To the north of Spain around the Pyrenees, and inland from the coast in areas including Andalucia, the roads are often challenging mountainous routes, where weather can change quickly, and the winding nature of the terrain means extra care is needed when driving.
Be careful where you choose to stay in Spain if you are driving, because locations a few kilometres in land may look simple on a map, but if the location is at altitude driving can be difficult for inexperienced drivers.
Assuming you are driving, here is some information about driving on Spanish roads:-
Motorways (Autopistas) 120 km/h
Dual carriageways 80-140 km/h
Other roads 80-100 km/h
Built up areas 50 km/hr unless signed otherwise
Residential areas 20 km/h
The legal limit for alcohol in Spain is 0.5mg per ml which is less than in the UK.
All passengers in both the back and front seats must wear seatbelts if fitted.
Children aged 12 years and under are not permitted to sit in the front seat of a
Children aged 3 and under must use a suitable child seat.
It is illegal to use a mobile telephone when driving in Spain.
By law in Spain you must have registration, certificate of insurance and a driver's license at all times. It is recommended that you also have your passport. The registration and insurance papers will be supplied by the rental company if you are hiring car.
Spanish National Police number is 112 and the Guardia Civil is 062.
Many of the major motorways in Spain operate a toll system. These roads are generally much faster than travelling on the smaller (often coastal roads).
The busy Mediterranean AP-7 costs around 10 Euros per 100km on average. The AP-7 (Autopista del Mediterraneo) from Tarragona to Valencia for example costs over 20 Euros.
Further south in Spain if you are driving in the Costa del Sol, the AP-7 toll road between Malaga and Estepona is the fastest way to get to along the coast, but the smaller coastal route is free, and offers more chance to see some of the Costa del sol scenery.

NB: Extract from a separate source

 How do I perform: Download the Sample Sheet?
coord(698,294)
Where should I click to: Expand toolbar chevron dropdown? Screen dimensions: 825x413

There are toll booths accepting cash in Euros or credit cards when you join a pay section of the AP-7 motorway.
Fuel Prices in Spain
Like most things, the cost of fuel in Spain is cheaper than in the UK and most other northern and western European countries. Diesel is a little cheaper than unleaded fuel.
Spanish Car Rental Laws
Rental vehicles should contain a high visibility jacket, warning triangle, spare bulb kits and a puncture repair kit. You will also need to have the rental vehicle documentation in the car.